O delegado adjunto de Delmiro Gouveia, Leandro Martins, que atuou diretamente nas diligências desde as primeiras horas após o crime, explicou que Gildate foi localizado cerca de 30 minutos após o duplo homicídio, na residência da companheira.
As investigações apontaram que, antes do crime, o policial havia participado de uma diligência relacionada ao cumprimento de um mandado de prisão por pensão alimentícia no município de Piranhas. Após a conclusão da ocorrência, ele teria sido convidado por Yago para se encontrar com os colegas em uma choperia da cidade.
Funcionários do estabelecimento foram ouvidos e relataram que Yago Gomes Pereira, Denivaldo Jardel Lira Moraes e Gildate Goes Moraes Sobrinho chegaram ao local por volta das 18h e permaneceram juntos até aproximadamente 0h30. Segundo os garçons, o grupo aparentava estar tranquilo durante toda a noite e não houve qualquer discussão ou desentendimento visível entre eles.
Ainda conforme os depoimentos, os três consumiram bebidas alcoólicas durante várias horas, totalizando nove rodadas de chope.
A companheira do investigado também prestou depoimento e afirmou que Gildate chegou em casa embriagado, relatando apenas que havia passado a noite bebendo com os colegas, sem mencionar qualquer envolvimento no assassinato.
O delegado Flávio informou que 18 pessoas foram ouvidas durante a investigação, incluindo quatro testemunhas oculares. Os relatos confirmam que foram ouvidos dois disparos de arma de fogo com intervalo de aproximadamente quatro a seis segundos.
Segundo essas testemunhas, logo após os tiros, Gildate foi visto saindo do banco traseiro da viatura onde estavam as vítimas, ainda segurando uma arma de fogo. Em seguida, ele teria deixado o local caminhando sem destino definido.
A perícia técnica também reforçou as conclusões do inquérito. Exames toxicológicos realizados nos três policiais deram resultado negativo para drogas ilícitas e medicamentos controlados.
Já os exames de alcoolemia apontaram que Yago Gomes Pereira apresentava índice de 2,1 gramas de álcool por litro de sangue, enquanto Denivaldo Jardel Lira Moraes registrava 2,3 gramas por litro. No caso de Gildate, o exame apresentou resultado negativo devido ao tempo transcorrido entre o crime e a coleta do material, embora outras provas indiquem que ele também havia ingerido bebida alcoólica em grande quantidade.
A análise dos celulares dos envolvidos não encontrou mensagens, conversas ou qualquer conteúdo que indicasse conflitos, ameaças ou desentendimentos prévios entre eles.
O delegado-geral Carlos Reis afirmou que todas as medidas investigativas possíveis foram adotadas e confirmou a conclusão do inquérito.
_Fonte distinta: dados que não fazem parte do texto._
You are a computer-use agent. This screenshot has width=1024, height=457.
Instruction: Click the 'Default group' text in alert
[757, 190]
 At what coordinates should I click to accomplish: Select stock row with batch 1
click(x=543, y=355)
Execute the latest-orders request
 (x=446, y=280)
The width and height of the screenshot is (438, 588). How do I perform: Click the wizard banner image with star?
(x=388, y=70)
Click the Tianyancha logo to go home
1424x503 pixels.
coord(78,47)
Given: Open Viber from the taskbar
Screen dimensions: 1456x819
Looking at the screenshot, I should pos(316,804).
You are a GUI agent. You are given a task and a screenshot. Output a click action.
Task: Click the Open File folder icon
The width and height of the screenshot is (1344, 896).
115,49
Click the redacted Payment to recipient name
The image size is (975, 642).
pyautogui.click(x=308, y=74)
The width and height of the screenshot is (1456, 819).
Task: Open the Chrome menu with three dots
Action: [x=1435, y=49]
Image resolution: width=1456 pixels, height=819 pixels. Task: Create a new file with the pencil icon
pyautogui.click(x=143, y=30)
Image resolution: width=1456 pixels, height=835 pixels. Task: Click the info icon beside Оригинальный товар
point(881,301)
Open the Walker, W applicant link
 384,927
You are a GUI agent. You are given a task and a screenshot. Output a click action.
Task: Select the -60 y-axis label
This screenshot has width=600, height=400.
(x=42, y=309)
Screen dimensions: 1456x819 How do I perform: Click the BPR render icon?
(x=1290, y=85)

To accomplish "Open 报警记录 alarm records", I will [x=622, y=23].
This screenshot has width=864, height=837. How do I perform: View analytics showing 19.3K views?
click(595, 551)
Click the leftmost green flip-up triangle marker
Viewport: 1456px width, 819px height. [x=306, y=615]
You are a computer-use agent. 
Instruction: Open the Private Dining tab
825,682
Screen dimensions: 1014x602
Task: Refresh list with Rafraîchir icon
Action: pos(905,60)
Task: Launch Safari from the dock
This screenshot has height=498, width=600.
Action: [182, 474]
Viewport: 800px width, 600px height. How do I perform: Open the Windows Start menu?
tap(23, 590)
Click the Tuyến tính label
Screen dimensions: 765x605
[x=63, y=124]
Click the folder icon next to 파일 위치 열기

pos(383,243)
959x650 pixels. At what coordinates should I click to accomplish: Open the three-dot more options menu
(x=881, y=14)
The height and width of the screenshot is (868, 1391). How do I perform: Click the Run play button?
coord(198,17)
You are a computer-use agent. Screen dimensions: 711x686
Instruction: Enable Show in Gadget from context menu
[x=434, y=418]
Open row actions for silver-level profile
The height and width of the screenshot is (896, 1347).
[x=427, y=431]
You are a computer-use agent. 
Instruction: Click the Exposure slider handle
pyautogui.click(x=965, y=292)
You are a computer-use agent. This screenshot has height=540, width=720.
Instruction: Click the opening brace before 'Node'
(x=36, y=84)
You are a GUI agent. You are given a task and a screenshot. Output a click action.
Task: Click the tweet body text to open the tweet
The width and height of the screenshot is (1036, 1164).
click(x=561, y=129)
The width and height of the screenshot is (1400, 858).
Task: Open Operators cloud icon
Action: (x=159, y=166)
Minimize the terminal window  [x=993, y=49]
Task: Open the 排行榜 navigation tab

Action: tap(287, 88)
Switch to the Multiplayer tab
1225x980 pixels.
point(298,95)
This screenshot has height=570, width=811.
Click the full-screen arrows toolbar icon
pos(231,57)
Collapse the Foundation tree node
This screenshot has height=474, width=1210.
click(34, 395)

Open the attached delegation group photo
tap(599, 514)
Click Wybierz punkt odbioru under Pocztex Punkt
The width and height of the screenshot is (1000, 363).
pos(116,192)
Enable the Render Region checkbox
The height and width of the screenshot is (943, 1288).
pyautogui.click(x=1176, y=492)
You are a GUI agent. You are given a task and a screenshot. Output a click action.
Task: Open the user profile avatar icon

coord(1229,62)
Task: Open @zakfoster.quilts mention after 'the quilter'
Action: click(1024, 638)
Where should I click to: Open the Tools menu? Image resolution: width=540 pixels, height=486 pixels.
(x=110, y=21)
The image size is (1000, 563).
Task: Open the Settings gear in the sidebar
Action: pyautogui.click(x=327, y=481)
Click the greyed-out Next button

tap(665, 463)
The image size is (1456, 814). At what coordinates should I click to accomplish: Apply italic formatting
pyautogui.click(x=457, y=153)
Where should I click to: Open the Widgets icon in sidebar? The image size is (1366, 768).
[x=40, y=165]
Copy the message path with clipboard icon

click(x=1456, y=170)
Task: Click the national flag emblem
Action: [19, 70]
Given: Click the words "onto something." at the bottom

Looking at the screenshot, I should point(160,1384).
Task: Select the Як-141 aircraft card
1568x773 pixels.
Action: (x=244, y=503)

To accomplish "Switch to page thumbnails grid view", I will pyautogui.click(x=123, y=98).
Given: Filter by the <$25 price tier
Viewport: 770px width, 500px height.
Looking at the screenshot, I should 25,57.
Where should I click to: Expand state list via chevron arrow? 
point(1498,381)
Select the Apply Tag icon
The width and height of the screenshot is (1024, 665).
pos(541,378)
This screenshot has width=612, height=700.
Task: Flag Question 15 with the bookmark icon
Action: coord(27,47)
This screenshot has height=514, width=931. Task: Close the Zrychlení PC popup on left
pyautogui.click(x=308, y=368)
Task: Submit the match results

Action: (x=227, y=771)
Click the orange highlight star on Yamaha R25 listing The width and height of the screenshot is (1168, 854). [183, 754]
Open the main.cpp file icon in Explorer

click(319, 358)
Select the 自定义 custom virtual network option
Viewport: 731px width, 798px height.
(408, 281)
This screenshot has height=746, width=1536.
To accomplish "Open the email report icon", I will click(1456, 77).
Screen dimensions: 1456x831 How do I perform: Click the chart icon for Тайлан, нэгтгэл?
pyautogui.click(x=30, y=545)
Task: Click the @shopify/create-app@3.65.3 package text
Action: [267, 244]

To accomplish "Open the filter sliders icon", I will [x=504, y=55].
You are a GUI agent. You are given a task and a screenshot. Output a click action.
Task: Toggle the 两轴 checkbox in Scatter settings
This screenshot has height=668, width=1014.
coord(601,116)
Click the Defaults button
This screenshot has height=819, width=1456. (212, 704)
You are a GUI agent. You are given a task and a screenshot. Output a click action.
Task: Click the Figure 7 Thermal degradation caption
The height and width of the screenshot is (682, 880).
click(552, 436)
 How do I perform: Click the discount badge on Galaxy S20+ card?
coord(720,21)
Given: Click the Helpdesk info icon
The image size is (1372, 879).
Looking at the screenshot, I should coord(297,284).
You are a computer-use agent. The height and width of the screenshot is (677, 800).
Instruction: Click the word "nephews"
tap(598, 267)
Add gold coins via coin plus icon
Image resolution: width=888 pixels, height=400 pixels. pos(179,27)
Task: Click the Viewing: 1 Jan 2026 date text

O procedimento será encaminhado ao Ministério Público e ao Poder Judiciário para as providências cabíveis.
Enquanto isso, Gildate Goes Moraes Sobrinho permanece preso preventivamente, aguardando os desdobramentos do processo judicial que apura o assassinato dos colegas de profissão.
O caso é considerado um dos mais impactantes da história recente da segurança pública alagoana por envolver três integrantes da própria Polícia Civil e pelas circunstâncias que cercam o duplo homicídio.